◆ **Written task 1**: In the fishing tips excerpt, what code gives a discount at checkout?

◆ **Excerpt provided**:
↓↓↓

Jan 20, 2021 Fishing Tips

Click here to subscribe to Alex Rudd Fishing here.

 Click here to check out the 👕ARF Merch.

Check out the gear mentioned in this video using the links below

KVD Flatside

3XD

Red Eye Shad

Rod

Reel

Line

Click here to subscribe to our channel for Pro tips and Bait breakdowns on a monthly basis.

Join today and save $10 off your first box. 
Use code SAVE10 at checkout.  JOIN NOW

#strikekingfishing #bassfishing #fishingsubscriptionbox #MONSTERBASS #alexruddfishing

Video transcript:



Alex Rudd:
What's up, MONSTERBASS Channel. Thank you guys for taking time out of your busy day, your busy week to come hang out with us and to watch this video. For you guys that don't know who I am, my name is Alex Rudd, I own and operate the Alex Rudd Fishing channel. And I also help to pick the bass that come in your Southern Region Box every single month. You probably have seen my ugly mug in that little pamphlet that you get every month. And you guys also saw my ugly mug on a sticker that came in a box a few months ago. And I'm sorry that you had to see me, but hopefully you stuck that sticker somewhere nice so that everybody else has to feel your pain. It's well, but guys, today we're going to be talking about the January MONSTERBASS Box.

Alex Rudd:
More specifically, we're going to be talking about the Strike King baits that came in that box. And even more specifically, we're going to be talking about the crankbaits that came in your January box. And really how we gave you guys tools to fish different areas of the water column, as well as different kinds of water. And just talk about how crankbaits in general, even though we all fall under the category of a crankbait, how drastically different they can all be and how they are all tools to help you to put fish in to the boat. So what baits are we going to be talking about today?

Alex Rudd:
Number one, we're going to be talking about the KVD 1.5 Flat Side, which I've actually already got tied on my own rod because this is going to be a huge tool for me tomorrow when I go fishing. And really this whole entire time of year here where it's, I'm sure you guys can see it, really cold here in East Tennessee. The next one is going to be the Strike King 3XD. Awesome little bait. Another just massive tool for me this time of year. And then the Red Eye Shad in half ounce. Again, another massive tool for me this time of year. And really all three of these crankbaits are crankbaits that I have tied on, ready to go at any moment in the winter, because they're all tools that can be used to go out and to catch fish.

Alex Rudd:
So really today, I want to talk to you guys about all three of these baits, where I like to use them ,when I like to use them. The cover structure things that I like to look for when I use these baits. And I want to talk to you guys about the gear that I use because that's super duper important. I want to start there because really a crankbait rod and a crankbait rod and reel setup, in my opinion, is one of the setups that every angler should have in their boat, on the bank in their [inaudible 00:02:14], wherever they happen to be fishing. For me, cranking is a huge part of my fishing life. It's been a huge part of my life. Period.

↑↑↑

◆ **Material provided**:

↓↓↓

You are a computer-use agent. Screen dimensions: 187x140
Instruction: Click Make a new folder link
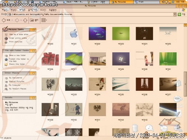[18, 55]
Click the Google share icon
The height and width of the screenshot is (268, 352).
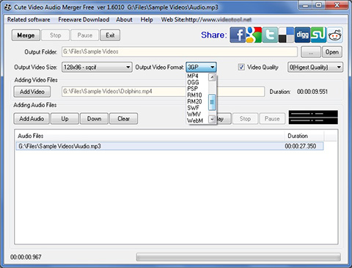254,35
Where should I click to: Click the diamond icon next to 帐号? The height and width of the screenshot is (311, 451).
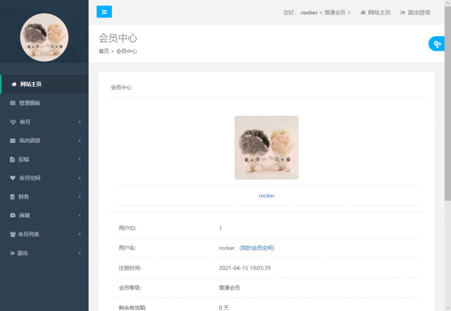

↑↑↑
↓↓↓

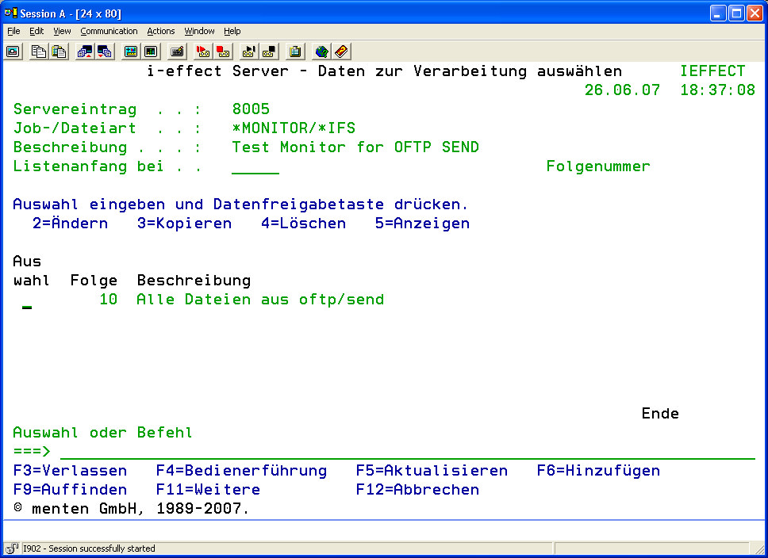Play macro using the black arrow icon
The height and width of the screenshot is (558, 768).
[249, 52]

↑↑↑

◆ **Written task 2**: Rewrite the stretch of rows from the line containing "You are a computer-use" through the line containing "Where should I", changing "screenshot" to "screen capture" and keeping everything else the same. Omit the pictures.

◆ **Worked solution 1**: SAVE10

◆ **Worked solution 2**:
You are a computer-use agent. Screen dimensions: 187x140
Instruction: Click Make a new folder link
[18, 55]
Click the Google share icon
The height and width of the screen capture is (268, 352).
254,35
Where should I click to: Click the diamond icon next to 帐号? The height and width of the screen capture is (311, 451).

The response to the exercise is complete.